Restate the records underneath, keeping each one exactly the same.

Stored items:
=== Section Start ===
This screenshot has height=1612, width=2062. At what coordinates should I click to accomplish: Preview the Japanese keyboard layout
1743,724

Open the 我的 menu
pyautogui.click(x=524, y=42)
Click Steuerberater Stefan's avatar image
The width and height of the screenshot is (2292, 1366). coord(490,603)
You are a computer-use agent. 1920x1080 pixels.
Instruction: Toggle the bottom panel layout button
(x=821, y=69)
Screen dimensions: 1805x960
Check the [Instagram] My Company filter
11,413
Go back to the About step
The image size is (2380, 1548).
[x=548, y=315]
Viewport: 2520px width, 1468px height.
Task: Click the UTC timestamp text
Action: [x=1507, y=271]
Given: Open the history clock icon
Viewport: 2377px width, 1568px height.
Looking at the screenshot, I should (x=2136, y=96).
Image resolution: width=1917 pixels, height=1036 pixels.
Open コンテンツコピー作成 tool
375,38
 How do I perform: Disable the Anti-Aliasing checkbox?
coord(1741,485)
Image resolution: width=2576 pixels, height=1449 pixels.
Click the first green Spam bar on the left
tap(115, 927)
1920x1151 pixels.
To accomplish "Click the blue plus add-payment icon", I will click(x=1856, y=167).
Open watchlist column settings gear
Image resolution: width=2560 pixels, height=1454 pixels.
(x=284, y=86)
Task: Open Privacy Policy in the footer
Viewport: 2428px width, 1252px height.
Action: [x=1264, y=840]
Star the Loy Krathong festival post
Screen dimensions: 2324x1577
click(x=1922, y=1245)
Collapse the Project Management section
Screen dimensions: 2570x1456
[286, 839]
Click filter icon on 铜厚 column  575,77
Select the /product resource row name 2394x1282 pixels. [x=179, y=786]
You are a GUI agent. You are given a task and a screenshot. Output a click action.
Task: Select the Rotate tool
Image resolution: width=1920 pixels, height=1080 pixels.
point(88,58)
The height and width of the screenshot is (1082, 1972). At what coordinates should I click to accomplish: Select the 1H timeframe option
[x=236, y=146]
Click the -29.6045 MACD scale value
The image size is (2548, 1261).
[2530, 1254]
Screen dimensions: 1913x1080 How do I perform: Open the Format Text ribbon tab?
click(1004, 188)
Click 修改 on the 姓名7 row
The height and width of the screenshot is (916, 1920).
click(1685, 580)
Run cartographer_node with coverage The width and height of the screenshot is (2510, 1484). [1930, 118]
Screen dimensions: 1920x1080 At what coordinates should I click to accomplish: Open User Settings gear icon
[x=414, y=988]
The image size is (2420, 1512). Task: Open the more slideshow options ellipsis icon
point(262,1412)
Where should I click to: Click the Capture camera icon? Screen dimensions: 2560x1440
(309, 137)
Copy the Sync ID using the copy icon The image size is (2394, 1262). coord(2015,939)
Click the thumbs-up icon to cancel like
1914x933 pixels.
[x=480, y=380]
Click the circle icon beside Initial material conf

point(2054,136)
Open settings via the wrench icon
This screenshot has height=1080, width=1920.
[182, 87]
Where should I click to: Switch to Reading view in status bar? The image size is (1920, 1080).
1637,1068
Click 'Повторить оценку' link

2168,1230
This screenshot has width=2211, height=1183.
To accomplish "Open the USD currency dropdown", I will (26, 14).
=== Section End ===
Answer to this problem:
This screenshot has height=1612, width=2062. At what coordinates should I click to accomplish: Preview the Japanese keyboard layout
1743,724

Open the 我的 menu
pyautogui.click(x=524, y=42)
Click Steuerberater Stefan's avatar image
The width and height of the screenshot is (2292, 1366). coord(490,603)
You are a computer-use agent. 1920x1080 pixels.
Instruction: Toggle the bottom panel layout button
(x=821, y=69)
Screen dimensions: 1805x960
Check the [Instagram] My Company filter
11,413
Go back to the About step
The image size is (2380, 1548).
[x=548, y=315]
Viewport: 2520px width, 1468px height.
Task: Click the UTC timestamp text
Action: [x=1507, y=271]
Given: Open the history clock icon
Viewport: 2377px width, 1568px height.
Looking at the screenshot, I should (x=2136, y=96).
Image resolution: width=1917 pixels, height=1036 pixels.
Open コンテンツコピー作成 tool
375,38
 How do I perform: Disable the Anti-Aliasing checkbox?
coord(1741,485)
Image resolution: width=2576 pixels, height=1449 pixels.
Click the first green Spam bar on the left
tap(115, 927)
1920x1151 pixels.
To accomplish "Click the blue plus add-payment icon", I will click(x=1856, y=167).
Open watchlist column settings gear
Image resolution: width=2560 pixels, height=1454 pixels.
(x=284, y=86)
Task: Open Privacy Policy in the footer
Viewport: 2428px width, 1252px height.
Action: [x=1264, y=840]
Star the Loy Krathong festival post
Screen dimensions: 2324x1577
click(x=1922, y=1245)
Collapse the Project Management section
Screen dimensions: 2570x1456
[286, 839]
Click filter icon on 铜厚 column  575,77
Select the /product resource row name 2394x1282 pixels. [x=179, y=786]
You are a GUI agent. You are given a task and a screenshot. Output a click action.
Task: Select the Rotate tool
Image resolution: width=1920 pixels, height=1080 pixels.
point(88,58)
The height and width of the screenshot is (1082, 1972). At what coordinates should I click to accomplish: Select the 1H timeframe option
[x=236, y=146]
Click the -29.6045 MACD scale value
The image size is (2548, 1261).
[2530, 1254]
Screen dimensions: 1913x1080 How do I perform: Open the Format Text ribbon tab?
click(1004, 188)
Click 修改 on the 姓名7 row
The height and width of the screenshot is (916, 1920).
click(1685, 580)
Run cartographer_node with coverage The width and height of the screenshot is (2510, 1484). [1930, 118]
Screen dimensions: 1920x1080 At what coordinates should I click to accomplish: Open User Settings gear icon
[x=414, y=988]
The image size is (2420, 1512). Task: Open the more slideshow options ellipsis icon
point(262,1412)
Where should I click to: Click the Capture camera icon? Screen dimensions: 2560x1440
(309, 137)
Copy the Sync ID using the copy icon The image size is (2394, 1262). coord(2015,939)
Click the thumbs-up icon to cancel like
1914x933 pixels.
[x=480, y=380]
Click the circle icon beside Initial material conf

point(2054,136)
Open settings via the wrench icon
This screenshot has height=1080, width=1920.
[182, 87]
Where should I click to: Switch to Reading view in status bar? The image size is (1920, 1080).
1637,1068
Click 'Повторить оценку' link

2168,1230
This screenshot has width=2211, height=1183.
To accomplish "Open the USD currency dropdown", I will (26, 14).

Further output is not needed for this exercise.